Zahnarzt Bild: Adobe Stock/JackF

Zahnzusatzversicherungen lohnen sich nur für Patienten, die regelmäßig beim Zahnarzt sind. Bild: Adobe Stock/JackF

Ob Füllungen oder der komplette Zahnersatz – für Zusatzleistungen beim Zahnarzt müssen Patienten schnell tief in die Tasche greifen. Bekanntermaßen übernehmen bei den gesetzlich Versicherten die Kassen nur einen Teil der Kosten.

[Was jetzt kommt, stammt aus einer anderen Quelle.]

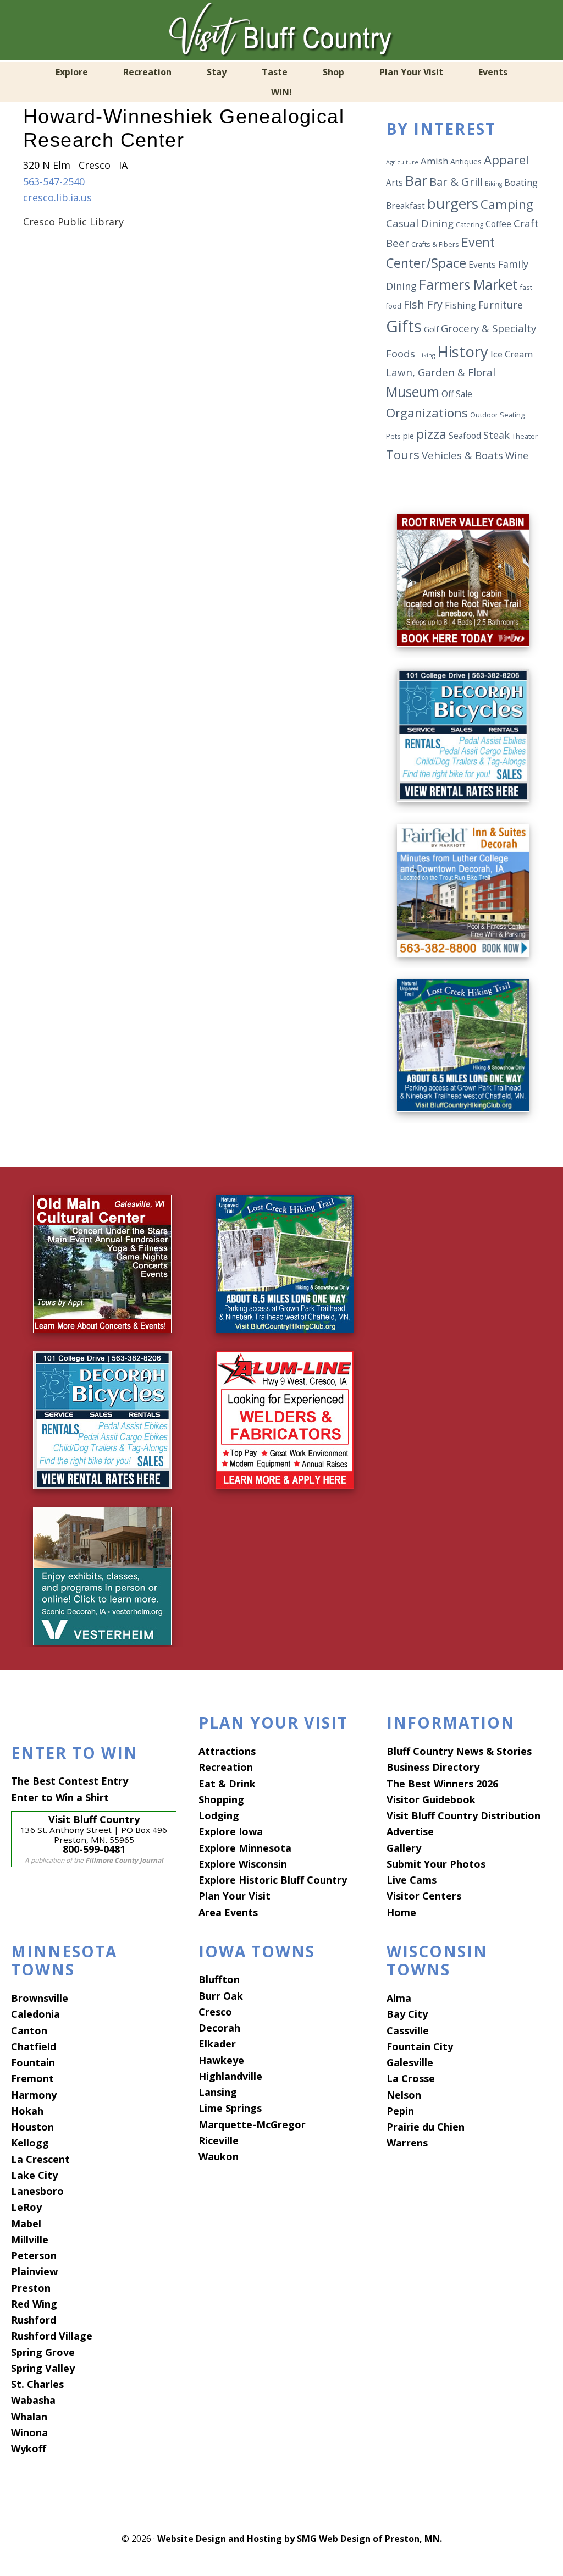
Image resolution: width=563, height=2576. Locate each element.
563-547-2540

Mehr als 16 Millionen Menschen haben daher in Deutschland eine Zahnzusatzversicherung abgeschlossen. Welche Versicherer-Angebote in diesem Segment besonders punkten können, hat der Geldratgeber Finanztip nun aufgelistet und empfiehlt folgende fünf Zahnzusatztarife: „ZZ Pro90“ von Huk-Coburg und Huk24, „Plan Z1“ der Generali, „Zahn 85“ der Ottonova sowie „Megadent“ der Halleschen.  

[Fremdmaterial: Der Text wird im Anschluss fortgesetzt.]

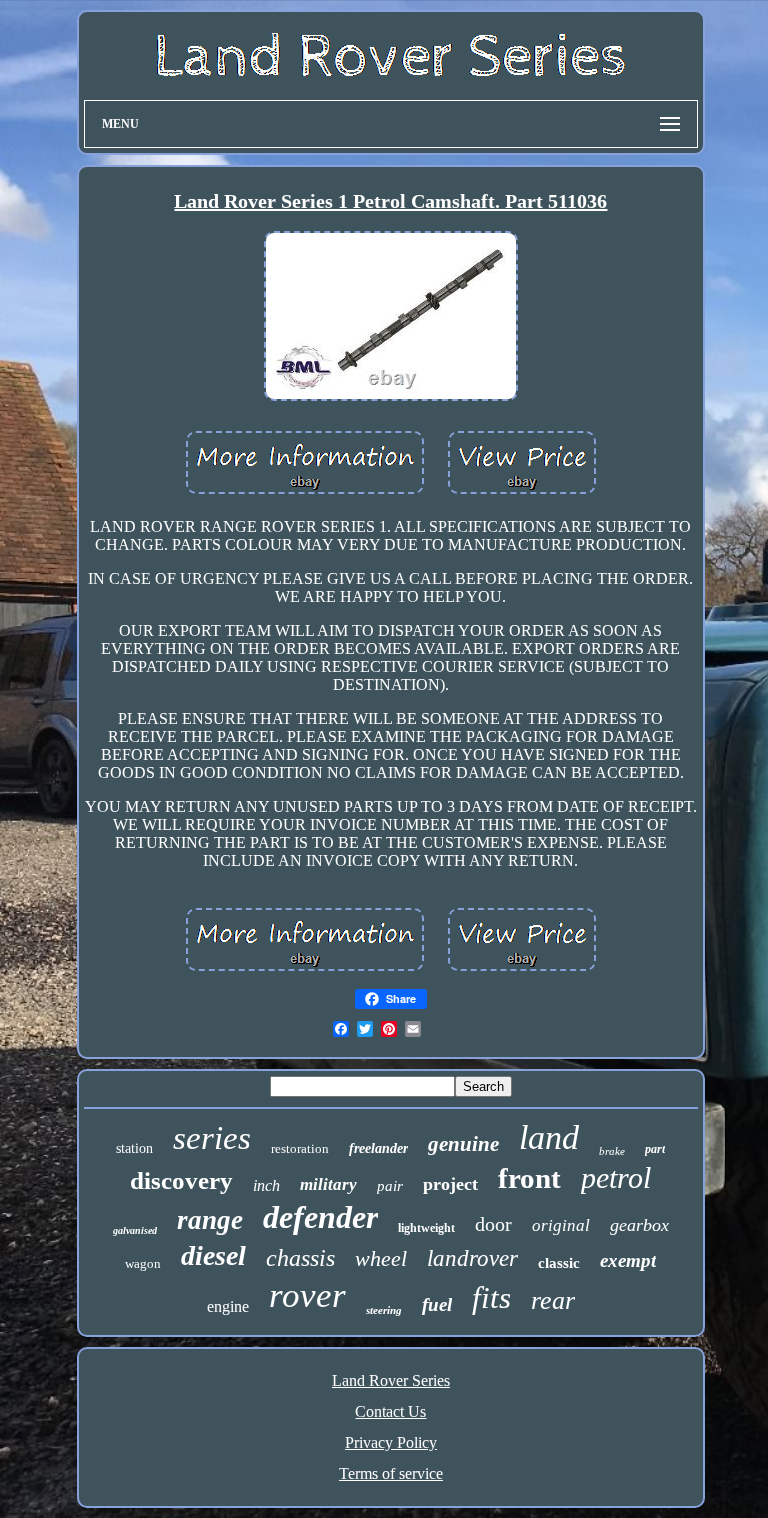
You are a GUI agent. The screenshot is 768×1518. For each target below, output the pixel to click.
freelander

Patienten sollten genau nachrechnen

Insgesamt nahm das Portal 50 Tarife unter die Lupe, die im April von der Zeitschrift „Finanztest“ und dem Analysehaus Franke & Bornberg als sehr leistungsstark beurteilt wurden. Für die Bewertung suchte sich Finanztip von den leistungsstärksten Tarifen die zehn günstigsten heraus und nutzte dafür den von „Finanztest“ ausgewiesenen Durchschnittsbeitrag. Verglichen wurden schließlich die Leistungen der einzelnen Versicherer in den Bereichen Zahnersatz, Zahnbehandlung und allgemeine Versicherungsbedingungen. Dabei floss die Kategorie „Zahnersatz“ mit 60 Prozent Gewicht in die Gesamtbewertung ein, die Kategorie „Zahnbehandlung“ mit 30 Prozent und die Kategorie „Allgemeine Vertragsbedingungen“ mit zehn Prozent.  

„Eine leistungsstarke Zahnzusatz-Versicherung kostet schnell 300 Euro im Jahr oder mehr. Ob sich das wirklich lohnt, hängt stark davon ab, ob Betroffene in Zukunft viel und hochpreisigen Zahnersatz benötigen“, erklärte Finanztip-Versicherungsexpertin Julia Rieder. Daher sollten Patienten nachrechnen, was für sie günstiger ist: Sich zu versichern oder für kommende Behandlungen Geld auf die Seite zu legen. Damit sich eine Versicherung tatsächlich lohnt, müssten Versicherte im Schnitt alle sechs bis sieben Jahre eine Implantat-Behandlung in Anspruch nehmen. Wird eine größere Zahnbehandlung aber nur ab und zu fällig, sei es meist günstiger, Geld zurückzulegen – beispielsweise auf einem Tages- oder Festgeldkonto. Demnach sei es nur für Menschen sinnvoll, eine Versicherung abzuschließen, die regelmäßig behandelt werden und dabei nicht auf teuren Zahnersatz verzichten wollen, urteilt Finanztip.